Sunday, July 1, 2007

Change the world

Go on Gen X'ers, its time to wake up and start changing the world. Apparently we have a number of crisese on our hands and no one seem to be willing to step in and do anything about them but us. We've got wars, global warming, the collapse of Social Security, natural disasters, the list just keeps going and going. And apparently we are the only generation with enough smarts and gumption to make any sort of a difference in this quickly disentigrating world of ours. Apparently, we have to think of a solution so outrageous, so shocking that it will finally get the world talking and eventually, somewhere down the line, maybe, solve the problem.

Or maybe we are being just a bit too idealistic. Maybe we are expecting too much of ourselves and not giving the older and younger generations enough credit. Maybe there are still some lessons for us to learn before we can really say we tried our damnedest to save the world. Eventually, after the Baby Boomers go gentle into that good night and we take their place at the top of the retirement food chain, we will wonder "what the hell were we thinking?" As a nation, we are faced with a number of very real, very overwhelming crisese; there is no debating that. What is up for debate, but sadly is not being debated to seriously at the moment, is what we are going to do about them. Our current novel, "Boomsday" offers an interesting "meta"-idea for solving the Social Security crisis, which manages to get stuck in the muck and mire of US political sandbagging and deal making. But the purpose of the idea stands out still: Are we going to have to go so far as to ask our retiring parents to "transition" themselves before they collect a cent of Social Security in order to save our generation from writing the check?

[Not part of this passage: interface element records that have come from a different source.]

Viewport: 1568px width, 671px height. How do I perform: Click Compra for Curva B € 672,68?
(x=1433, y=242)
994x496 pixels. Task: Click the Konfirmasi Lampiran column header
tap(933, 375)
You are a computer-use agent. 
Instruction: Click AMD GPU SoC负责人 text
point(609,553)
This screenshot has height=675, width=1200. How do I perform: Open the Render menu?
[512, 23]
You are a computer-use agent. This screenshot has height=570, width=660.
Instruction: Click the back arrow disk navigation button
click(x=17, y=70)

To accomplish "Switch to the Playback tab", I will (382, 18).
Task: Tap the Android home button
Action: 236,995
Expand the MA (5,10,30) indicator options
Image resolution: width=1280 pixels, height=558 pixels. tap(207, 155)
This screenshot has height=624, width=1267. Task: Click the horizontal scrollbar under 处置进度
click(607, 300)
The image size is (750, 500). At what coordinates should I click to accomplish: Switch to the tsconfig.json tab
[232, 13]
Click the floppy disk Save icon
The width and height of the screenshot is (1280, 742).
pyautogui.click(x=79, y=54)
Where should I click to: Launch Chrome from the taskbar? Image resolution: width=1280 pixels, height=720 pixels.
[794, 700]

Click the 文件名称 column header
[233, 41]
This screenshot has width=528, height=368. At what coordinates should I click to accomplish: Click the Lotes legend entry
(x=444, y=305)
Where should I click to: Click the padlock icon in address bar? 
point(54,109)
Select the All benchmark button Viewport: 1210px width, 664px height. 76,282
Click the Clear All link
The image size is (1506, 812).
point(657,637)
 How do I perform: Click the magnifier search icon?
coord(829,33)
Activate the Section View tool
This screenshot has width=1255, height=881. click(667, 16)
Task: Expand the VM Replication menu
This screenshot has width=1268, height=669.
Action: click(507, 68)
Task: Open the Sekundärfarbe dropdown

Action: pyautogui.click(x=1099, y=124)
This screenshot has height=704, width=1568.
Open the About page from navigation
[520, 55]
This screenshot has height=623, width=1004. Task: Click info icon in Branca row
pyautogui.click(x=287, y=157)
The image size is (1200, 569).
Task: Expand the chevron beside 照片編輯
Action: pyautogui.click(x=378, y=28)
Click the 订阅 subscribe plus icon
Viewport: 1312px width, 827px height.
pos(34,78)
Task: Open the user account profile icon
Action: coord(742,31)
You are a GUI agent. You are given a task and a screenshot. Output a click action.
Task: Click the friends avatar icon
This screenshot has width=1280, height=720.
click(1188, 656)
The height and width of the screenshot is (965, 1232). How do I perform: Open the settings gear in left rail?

At the moment, no one seems to be offering up any more possibilities. (This isn't actually being offered up as a possibility, either; remember folks, it's just fiction.) Will we be able to stop Social Security from collapsing? Will we ever find a peacefull resolution in Iraq? Will we be able to slow our consumption of raw materials and fuel enough to slow global warming? Will George W. ever learn that the word "Internet" is not plural? I guess we will just have to wait and see.